Disbarred Divorce Attorney DIED of Coronavirus in Santa Clara: Contact Tracing Begins
Nearly three years after Lynne Yates Carter taught lawyers how to earn more in fee awards at a lawyer training led by Judge James Towery and Justice Mary Greenwood at the Santa Clara County bar association , Lynne Yates Carter was disbarred and has now reportedly died. Her death is rumored to be connected to COVID-19 and contact tracing of the county’s dirtiest divorce lawyers has begun.
Yates- Carter was celebrated in the local family law community for getting the wife of lawyer Richard Falcone sanctioned over $1 million dollars and declared vexatious in the Falcone v Fyke divorce case. This case became the flagship for divorce lawyers and family court judges operating a criminal enterprise out of the area’s family courts where lawyers who are part of a criminal enterprise convinced clients to use a fake judge, claiming a lawyer overseeing a divorce instead of a duly elected judge ” will be cheaper, faster and more private”, Minor’s counsel appointments are pimped out to local judges in return for appointments to act in the best interest of the children whose parents get caught in crosshairs of this criminal enterprise.. Lynne Yates Carter and her corrupt associate, Tracy Duell Cazes. wrote the playbook on this corrupt practice. Duell- Cazes continues to benefit by acting as a private judge where she can earn $5 million a year doing very little work..
Contact tracing related to Lynne’s death has turned up far more than coronavirus super spreaders.. Emergency orders in the county have closed the courts and county buildings. These closures have reduced opportunities for lawyers to hold secret meetings that historically have provided an important tool for the most corrupt lawyers using the public courthouse to conduct their criminal conduct. This conduct has now drawn the attention of federal investigators who are now looking into family court cases where Yates Cater and her associates, including Duell Cazes and Kathryn Schlepphorst, appear to be at the center of the scandal.

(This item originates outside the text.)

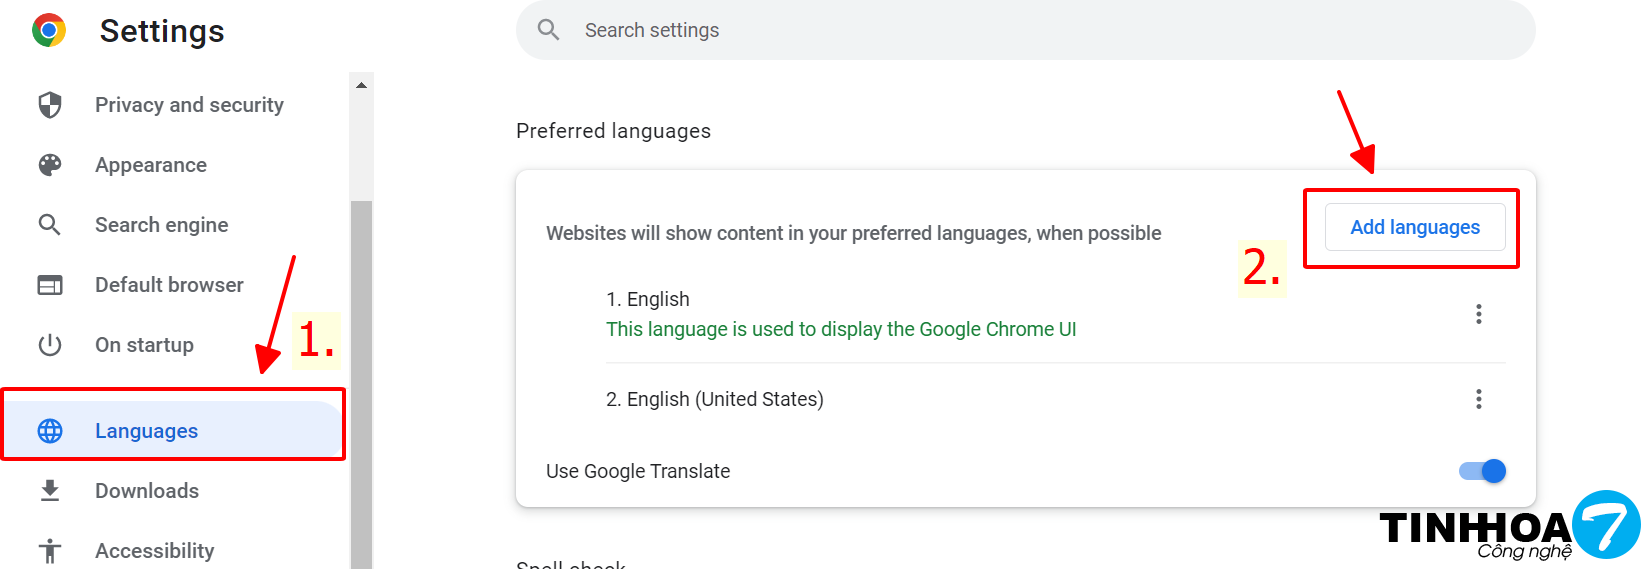Viewport: 1643px width, 569px height.
Task: Open more actions for English (United States)
Action: 1478,399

In what appears to be a deathbed confession, Yates Carter revealed corruption where divorce lawyers and family court judges have turned a blind eye to child abuse and money laundering in attorney trust accounts. . Once she was disbarred Lynne Yates Carter reportedly warned Elise Mitchell and Sharon Roper that the COVID-19 crisis could significantly impact the enterprise as real property equity in the area dries up and court business essentially grinds to a halt. Further, Shelia Pott , a loan manager, recently lost an important appeal and is worried the loans she wrote for area lawyers and judges as kickbacks for favorable rulings in her own divorce case are now on the radar of federal investigators at the DOJ.
Jason Pintar has also been exposed for his role in the darkest part of the enterprise after it was discovered that cases Pintar was involved in with Constance Carpenter, Nat Hales, Richard Roggia , Laura Perry and Annie Fortino appear to be related to sex trafficking rings revealed in cases before Judge Mary Ann Grilli in 2014 and Judge Towery in 2017. Pintar appears to have teamed up with Laura Perry and Annie Fortino who have connections to the Gilroy Police and local politicians.

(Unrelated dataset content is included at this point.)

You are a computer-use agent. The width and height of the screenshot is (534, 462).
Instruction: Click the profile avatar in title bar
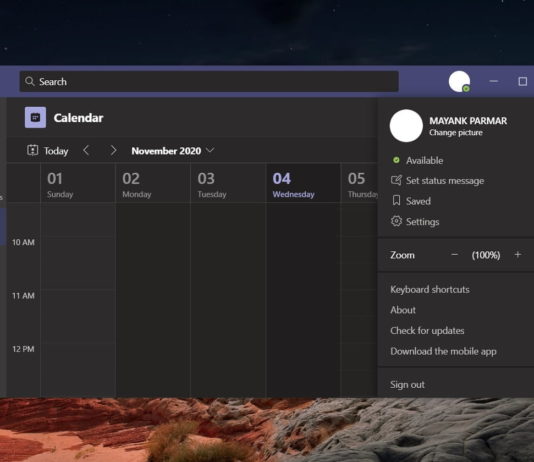point(459,81)

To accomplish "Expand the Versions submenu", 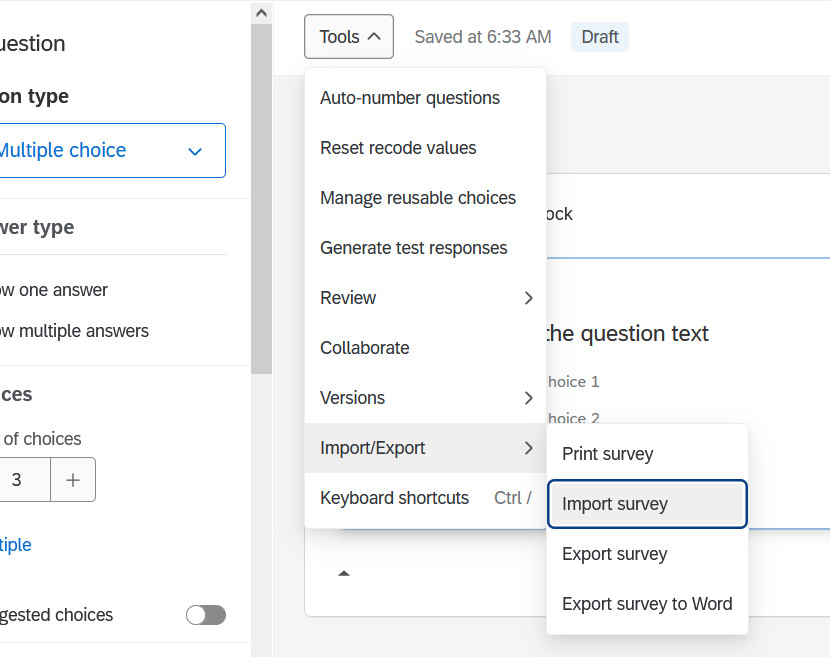I will pyautogui.click(x=425, y=398).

Twenty years ago, attorney Ed Mills was appointed in the Falcone v, Fyke divorce case as a referee/ Private Judge. Ms. Fkye had to represent herself, Over 20 years, Lynne Yates Carter, is believed to have brought in cases that have generated millions of dollars in fees to benefit private judges James Cox, Ed Mills, Nat Hales, Sharon Roper, Michael Smith, Richard Roggia, Ed Berra and, Tracy Duell- Cazes..

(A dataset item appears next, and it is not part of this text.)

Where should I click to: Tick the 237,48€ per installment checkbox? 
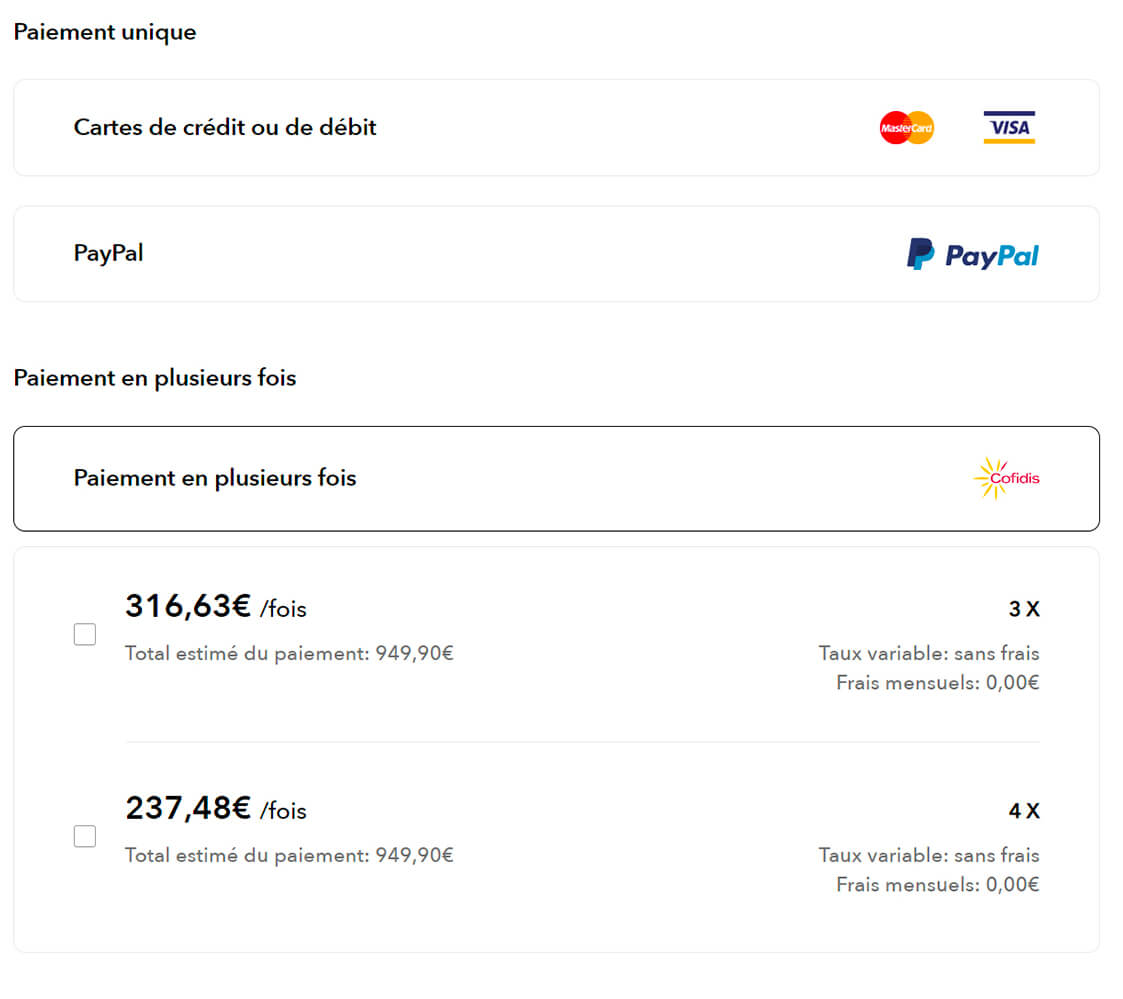coord(85,836)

An attorney, believed to be David Patton. was recently overheard speaking to a staffer claiming Yates Carter’s death was timely as her recent disbarment threatened to expose private judging, attorney trust account abuses and minor’s counsel appointments in the county.
A whistleblower who contacted this website noted that family law attorneys are worried COVID-19 will expose mass corruption in the family courts in a manner that will result in the termination of what surely was the golden era for corruption in California’s courts.